11. The system of claim 8, wherein the second constraint module is configured to determine the value of the second speech indicator to indicate that the primary signal does not include speech in response to the average Teager energy operator energy of the primary signal being less than a primary threshold; and

wherein the second constraint module is configured to determine the value of the second speech indicator to indicate that the primary signal includes speech in response to the average Teager energy operator energy of the primary signal being greater than the primary threshold.

12. The system of claim 11, wherein the second constraint module is further configured to update the primary threshold to take into consideration the average Teager energy operator energy of the primary signal.

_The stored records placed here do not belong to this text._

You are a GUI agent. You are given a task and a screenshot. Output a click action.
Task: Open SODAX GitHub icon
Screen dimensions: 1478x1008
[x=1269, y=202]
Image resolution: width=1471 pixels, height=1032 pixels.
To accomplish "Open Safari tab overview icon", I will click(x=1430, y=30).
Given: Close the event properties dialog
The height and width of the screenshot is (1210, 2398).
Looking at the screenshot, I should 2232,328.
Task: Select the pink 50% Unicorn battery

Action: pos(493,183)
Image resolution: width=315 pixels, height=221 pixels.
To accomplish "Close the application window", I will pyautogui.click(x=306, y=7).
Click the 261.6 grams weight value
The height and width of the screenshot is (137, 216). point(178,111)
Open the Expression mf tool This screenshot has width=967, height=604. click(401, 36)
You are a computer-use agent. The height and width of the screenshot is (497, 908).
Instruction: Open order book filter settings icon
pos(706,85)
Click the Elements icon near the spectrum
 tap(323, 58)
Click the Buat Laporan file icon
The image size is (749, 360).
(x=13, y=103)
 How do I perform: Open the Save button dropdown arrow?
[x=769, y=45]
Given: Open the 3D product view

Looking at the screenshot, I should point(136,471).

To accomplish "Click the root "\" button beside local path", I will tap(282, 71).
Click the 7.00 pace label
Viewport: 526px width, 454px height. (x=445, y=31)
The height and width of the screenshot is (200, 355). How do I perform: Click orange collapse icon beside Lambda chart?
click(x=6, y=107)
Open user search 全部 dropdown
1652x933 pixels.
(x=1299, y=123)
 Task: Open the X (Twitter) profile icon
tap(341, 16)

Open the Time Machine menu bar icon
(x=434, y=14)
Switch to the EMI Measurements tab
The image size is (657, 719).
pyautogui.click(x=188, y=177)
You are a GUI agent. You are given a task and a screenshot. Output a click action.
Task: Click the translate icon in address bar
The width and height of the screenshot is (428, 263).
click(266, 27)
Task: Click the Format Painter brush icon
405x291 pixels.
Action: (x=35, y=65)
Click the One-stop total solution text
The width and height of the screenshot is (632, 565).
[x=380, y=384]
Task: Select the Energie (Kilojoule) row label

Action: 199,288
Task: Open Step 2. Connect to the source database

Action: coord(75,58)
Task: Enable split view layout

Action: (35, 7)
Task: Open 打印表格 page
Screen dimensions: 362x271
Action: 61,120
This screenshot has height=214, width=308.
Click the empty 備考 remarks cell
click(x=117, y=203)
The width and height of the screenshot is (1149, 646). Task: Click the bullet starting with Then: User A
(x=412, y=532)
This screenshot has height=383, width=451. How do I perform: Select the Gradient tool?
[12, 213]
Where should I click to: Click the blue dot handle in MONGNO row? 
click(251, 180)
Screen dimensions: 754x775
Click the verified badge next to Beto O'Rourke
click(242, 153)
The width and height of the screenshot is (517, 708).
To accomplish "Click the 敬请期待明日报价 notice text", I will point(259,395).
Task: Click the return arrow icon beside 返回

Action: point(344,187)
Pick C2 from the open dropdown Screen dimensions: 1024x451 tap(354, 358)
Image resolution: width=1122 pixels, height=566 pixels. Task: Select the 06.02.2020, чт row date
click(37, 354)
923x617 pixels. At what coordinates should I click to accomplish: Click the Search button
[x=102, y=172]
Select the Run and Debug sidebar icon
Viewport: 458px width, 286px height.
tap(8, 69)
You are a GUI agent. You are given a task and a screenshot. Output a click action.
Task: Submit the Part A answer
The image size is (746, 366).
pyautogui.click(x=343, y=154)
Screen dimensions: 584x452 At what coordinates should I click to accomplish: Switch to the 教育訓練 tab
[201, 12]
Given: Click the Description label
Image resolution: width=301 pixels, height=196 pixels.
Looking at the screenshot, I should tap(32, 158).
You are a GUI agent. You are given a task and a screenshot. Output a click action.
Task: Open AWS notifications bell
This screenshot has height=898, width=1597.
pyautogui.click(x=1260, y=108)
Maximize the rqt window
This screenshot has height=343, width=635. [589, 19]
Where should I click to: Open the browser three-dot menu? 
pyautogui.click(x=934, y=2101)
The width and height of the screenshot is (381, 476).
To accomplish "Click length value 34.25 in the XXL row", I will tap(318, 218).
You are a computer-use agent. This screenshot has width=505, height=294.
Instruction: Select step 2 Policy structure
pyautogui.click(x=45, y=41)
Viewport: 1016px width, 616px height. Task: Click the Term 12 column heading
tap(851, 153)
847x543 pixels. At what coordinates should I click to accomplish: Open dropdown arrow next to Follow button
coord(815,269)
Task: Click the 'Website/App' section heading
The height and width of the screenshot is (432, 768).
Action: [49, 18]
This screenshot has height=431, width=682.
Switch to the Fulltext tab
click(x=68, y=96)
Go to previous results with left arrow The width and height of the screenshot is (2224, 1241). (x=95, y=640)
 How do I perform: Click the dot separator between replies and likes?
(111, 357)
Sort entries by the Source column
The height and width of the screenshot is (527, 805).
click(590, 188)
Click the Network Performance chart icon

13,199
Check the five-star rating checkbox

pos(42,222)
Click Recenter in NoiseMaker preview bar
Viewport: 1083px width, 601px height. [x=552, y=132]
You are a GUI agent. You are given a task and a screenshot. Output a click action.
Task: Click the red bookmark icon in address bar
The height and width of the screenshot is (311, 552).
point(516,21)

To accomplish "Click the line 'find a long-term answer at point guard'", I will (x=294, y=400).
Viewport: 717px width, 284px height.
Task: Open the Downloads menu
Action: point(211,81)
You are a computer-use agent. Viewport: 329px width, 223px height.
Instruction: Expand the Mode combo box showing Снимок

13. The system of claim 8, wherein the second constraint module is configured to determine the value of the second speech indicator to indicate that the primary signal does not include speech in response to the ratio of the average Teager energy operator energy of the primary signal to the average Teager energy operator energy of the reference signal being less than a speech threshold; and

wherein the second constraint module is configured to determine the value of the second speech indicator to indicate that the primary signal includes speech in response to the ratio of the average Teager energy operator energy of the primary signal to the average Teager energy operator energy of the reference signal being greater than the speech threshold.

14. The system of claim 13, wherein the second constraint module is further configured to update the speech threshold to take into consideration a first proportion of the ratio of the average Teager energy operator energy of the primary signal to the average Teager energy operator energy of the reference signal in response to the ratio of the average Teager energy operator energy of the primary signal to the average Teager energy operator energy of the reference signal being less than a leakage threshold; and

wherein the second constraint module is further configured to update the speech threshold to take into consideration a second proportion of the ratio of the average Teager energy operator energy of the primary signal to the average Teager energy operator energy of the reference signal that is different from the first proportion in response to the ratio of the average Teager energy operator energy of the primary signal to the average Teager energy operator energy of the reference signal being greater than the leakage threshold.

15. The system of claim 8, wherein the second constraint module is configured to determine a maximum correlation between the primary signal and instances of the reference signal that correspond to respective time instances that include a time instance to which the primary signal corresponds;

wherein the second constraint module is configured to compare the maximum correlation and a correlation threshold;
wherein the second constraint module is configured to determine the value of the second speech indicator to indicate that the primary signal does not include speech in response to the maximum correlation being less than the correlation threshold; and
wherein the second constraint module is configured to determine the value of the second speech indicator to indicate that the primary signal includes speech in response to the maximum correlation being greater than the correlation threshold.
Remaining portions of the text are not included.